Luces is Spanish for light. It's also the name given to a small piece of software that's helping us migrate from Lucene to Elasticsearch. And now, the world can see it.
Today, search in Lithium communities is powered by Apache Lucene, a powerful, open-source Java library. Over the years, we have found edge cases and shortcomings in the library's earllier versions, prompting our engineering team to create modifications and extensions to a lot of different components, tweaking it to suit our needs. Lithium has made a lot of improvements to Lucene, but they were kept internal; ironically, some of Lithium’s engineering efforts in Lucene were mirrored by Apache in subsequent versions.
More features were added to augment the search experience, and parts of the Lithium community platform (LIA) started to become tightly coupled with Lucene. Eventually, our version of Lucene diverged from Apache's so much that efforts to upgrade Lucene were unsuccessful. This divergence became one of the main reasons why we embarked on the Elasticsearch migration project.
We faced a lot of challenges in migrating from Lucene to Elasticsearch. Today, LIA takes data from a community and processes it through a slew of logic that creates a Lucene Document (a "simple" Java object), which then gets sent to Lucene to be processed. So, how do we redirect that data to Elasticsearch? Initially, we considered a few approaches:
Build up a JSON document out of community data for indexing so we can send it to the Elasticsearch API straight away. The challenge with this approach was the fact that community data goes through logic written using hundreds, if not thousands, of man-hours of engineering to create the Lucene document. As such, replicating it to create a JSON document from scratch would take considerable effort. Since we were trying to move as quickly as possible, this was not a feasible option.
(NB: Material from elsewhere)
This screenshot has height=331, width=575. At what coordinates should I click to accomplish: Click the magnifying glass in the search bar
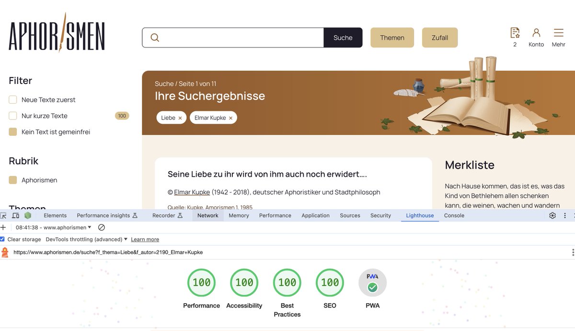(153, 37)
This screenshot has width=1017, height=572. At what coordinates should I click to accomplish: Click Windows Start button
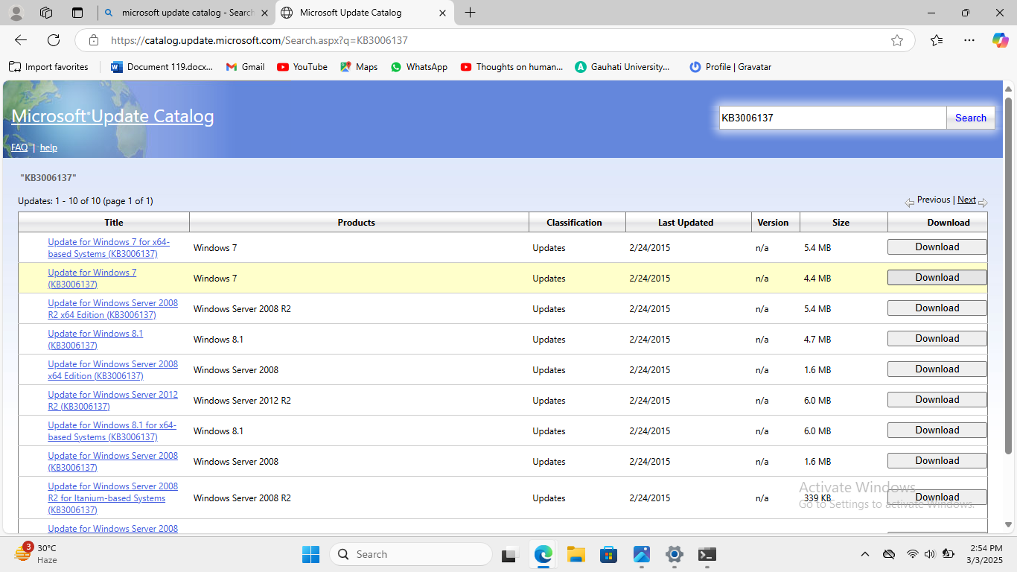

Take the generated document and send it straight to Elasticsearch. Unfortunately, even though Elasticsearch is written in Java and contains a Lucene engine internally, Elasticsearch consumes data through its API only in JSON format, which is incompatible with a (serialized) Java object. (There is a native Java client, but there are technical reasons why we didn't want to go that route).
Copy the existing Lucene index data into Elasticsearch's internal Lucene index. Unfortunately, this method would also be a huge engineering challenge, as Elasticsearch has its own logic to modify data it ingests before saving it into its internal Lucene index. Going this route would require engineering to replicate what Elasticsearch would do to the data internally (which sounds like a bad time).
Oddly, a solution to this problem doesn't exist (at least, not to the general public). Either not many people were trying to migrate from Lucene to Elasticsearch (yet) or the way we're using Lucene is radically different from everyone else, or possibly both. In the end, we wrote our own utility to convert our generated Lucene document into a JSON format.
On July 29th, 2015, the Lithium Gravity team released the conversion tool as an open source project.